_REQUIRED ACTION_: Each entry below should be printed exactly, with every image left out.

Collected data entries:
-=-=-=-=-

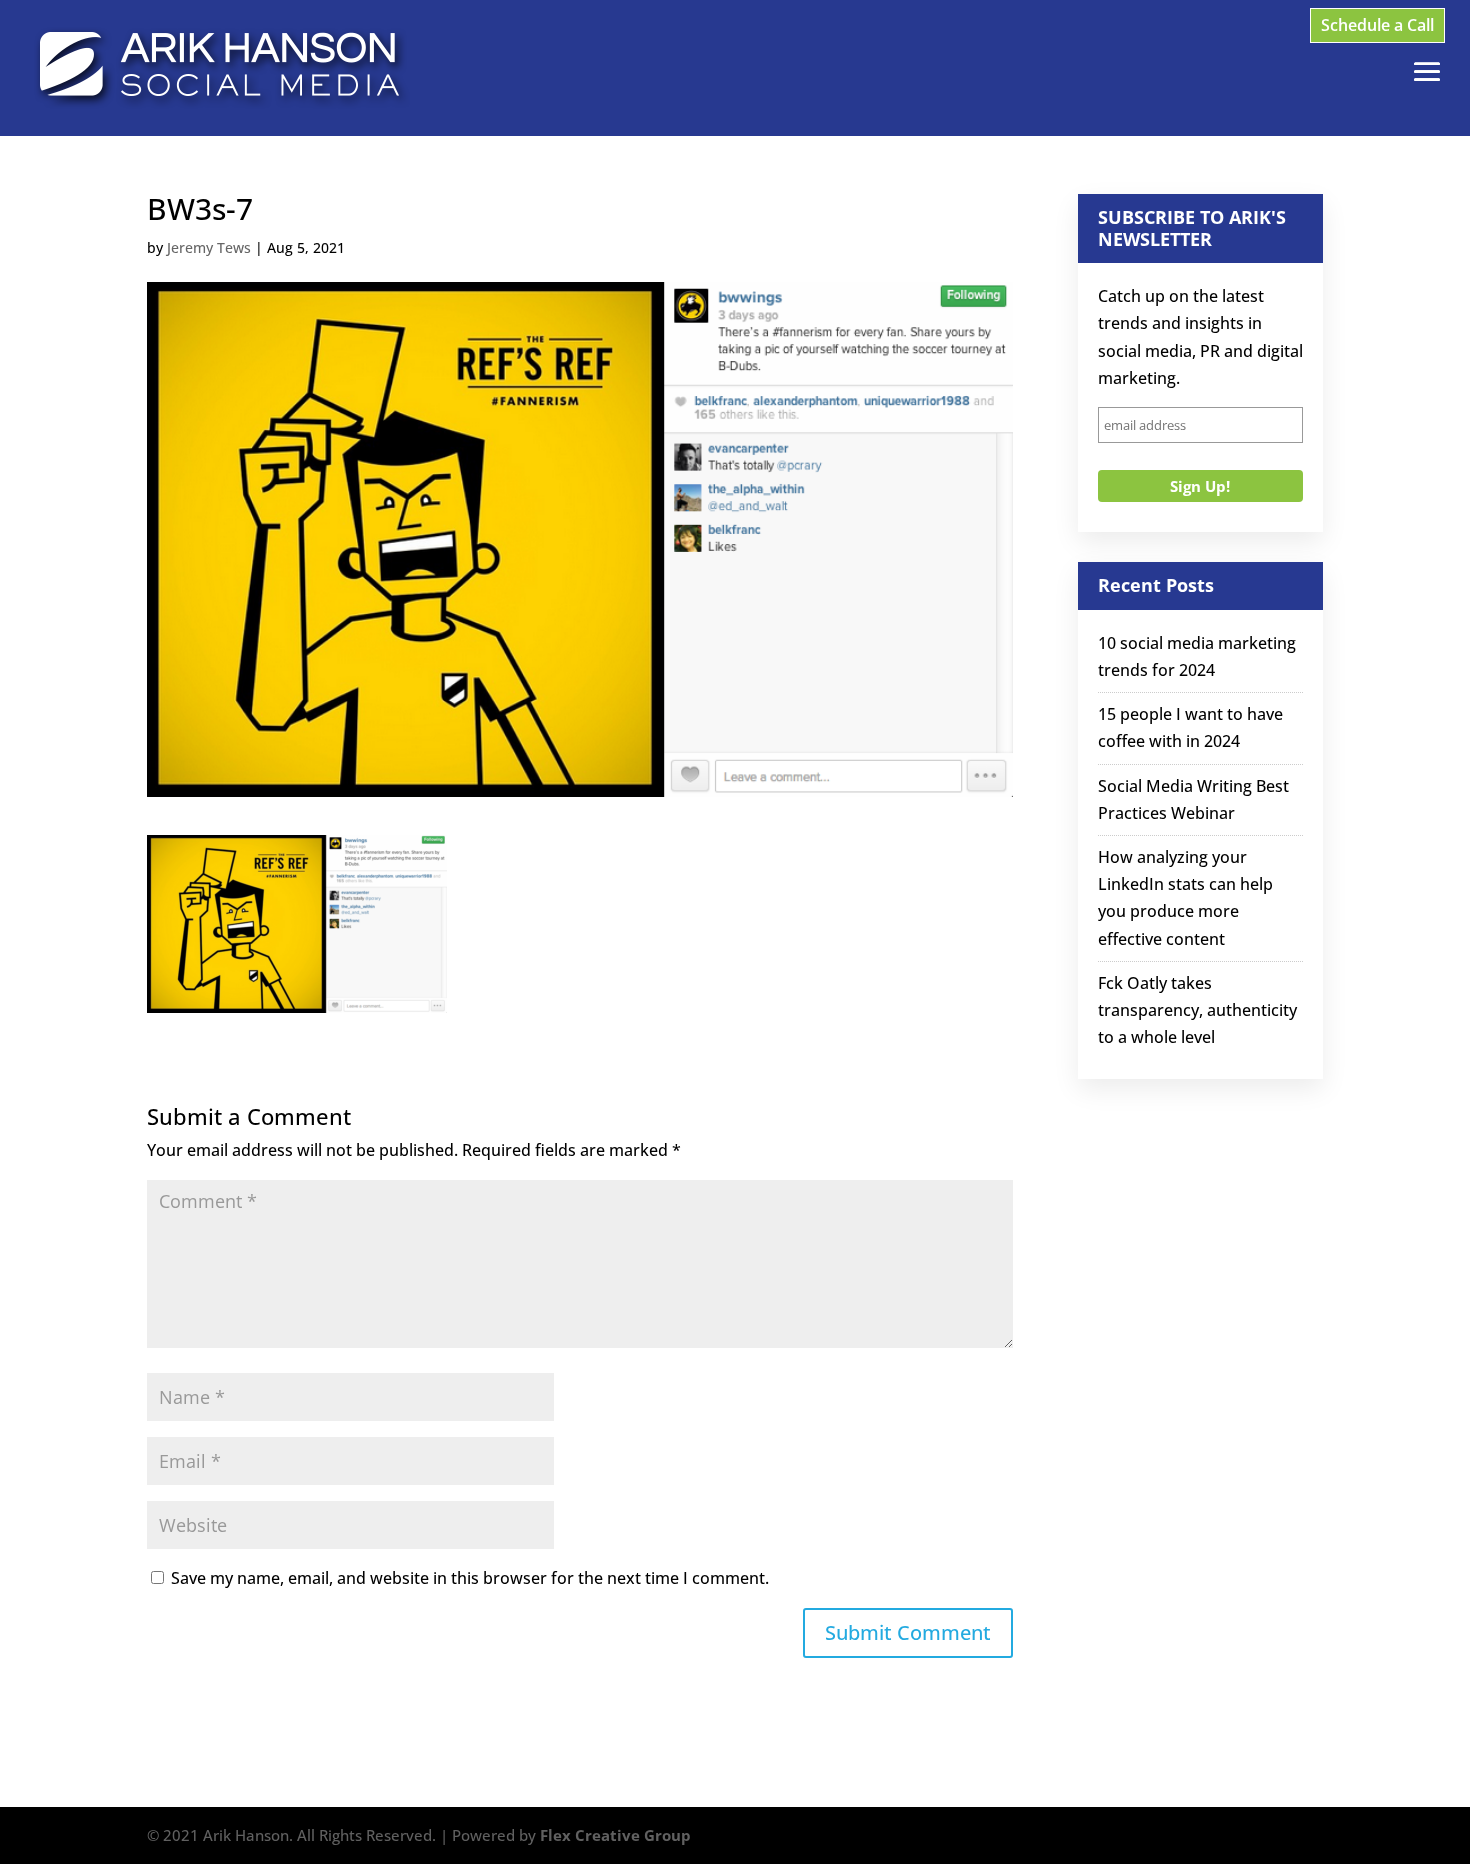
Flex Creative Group (615, 1835)
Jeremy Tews (209, 247)
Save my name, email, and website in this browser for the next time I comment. (470, 1578)
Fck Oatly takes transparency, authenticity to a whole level (1197, 1010)
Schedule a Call (1377, 25)
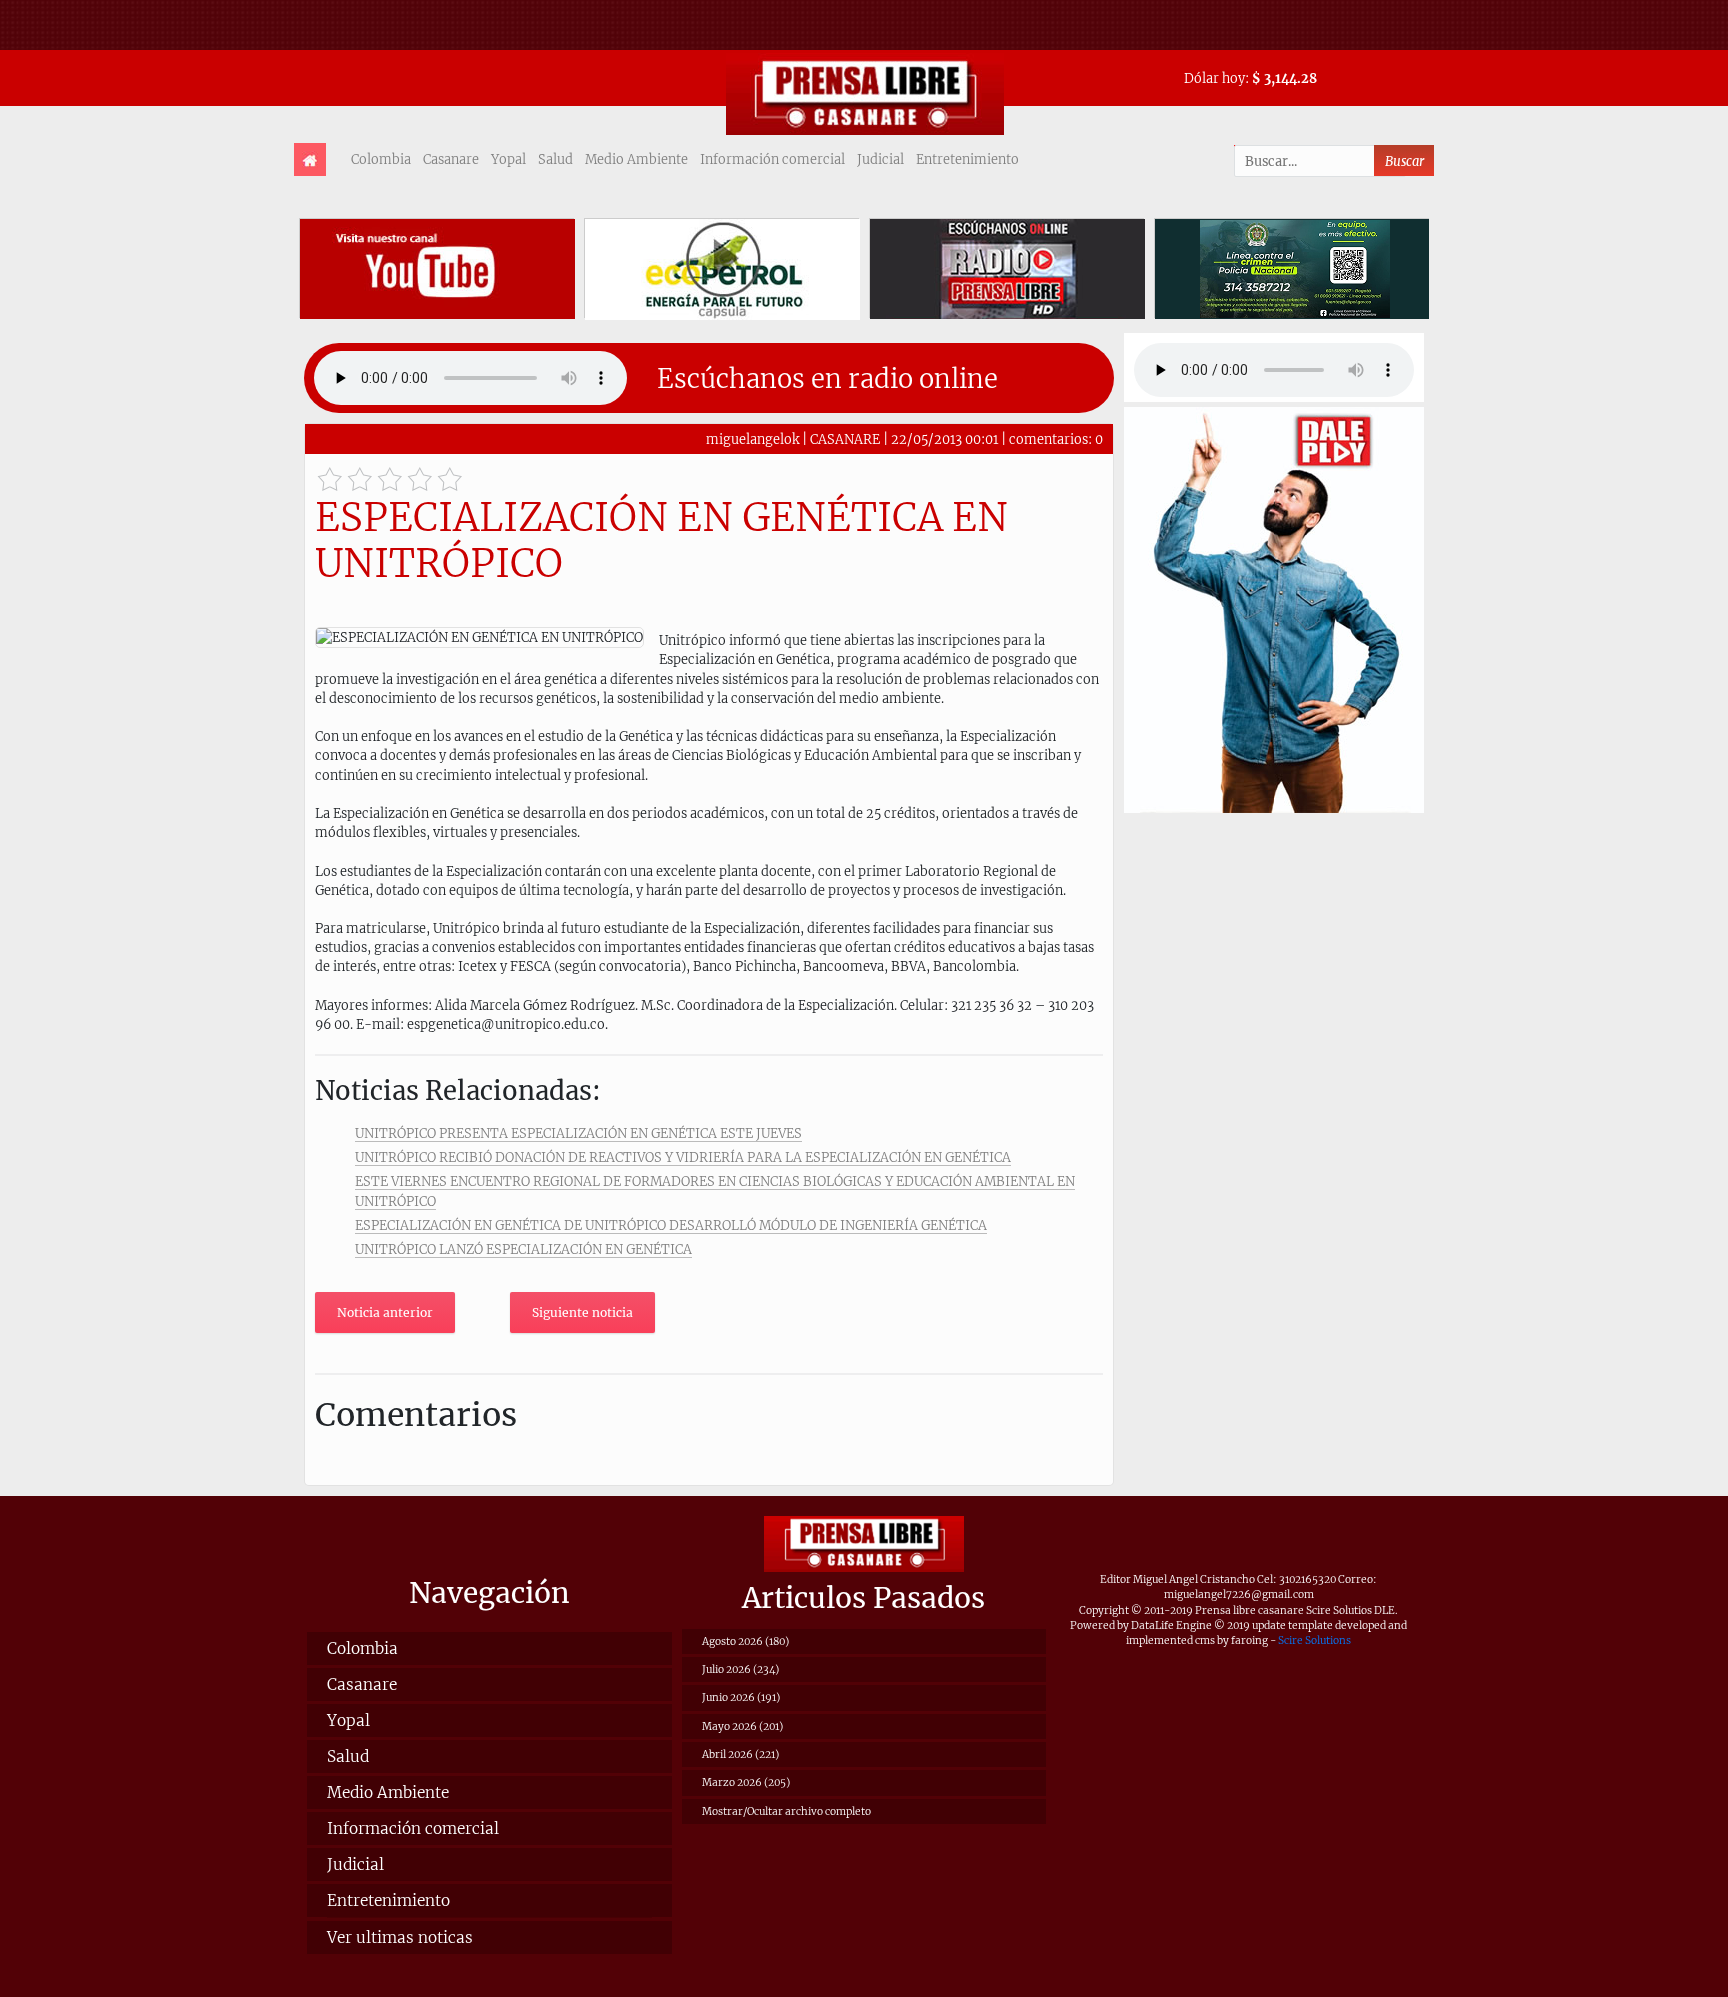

-=-=-=-=-

_OUTPUT OF THE TASK_:
Flex Creative Group (615, 1835)
Jeremy Tews (209, 247)
Save my name, email, and website in this browser for the next time I comment. (470, 1578)
Fck Oatly takes transparency, authenticity to a whole level (1197, 1010)
Schedule a Call (1377, 25)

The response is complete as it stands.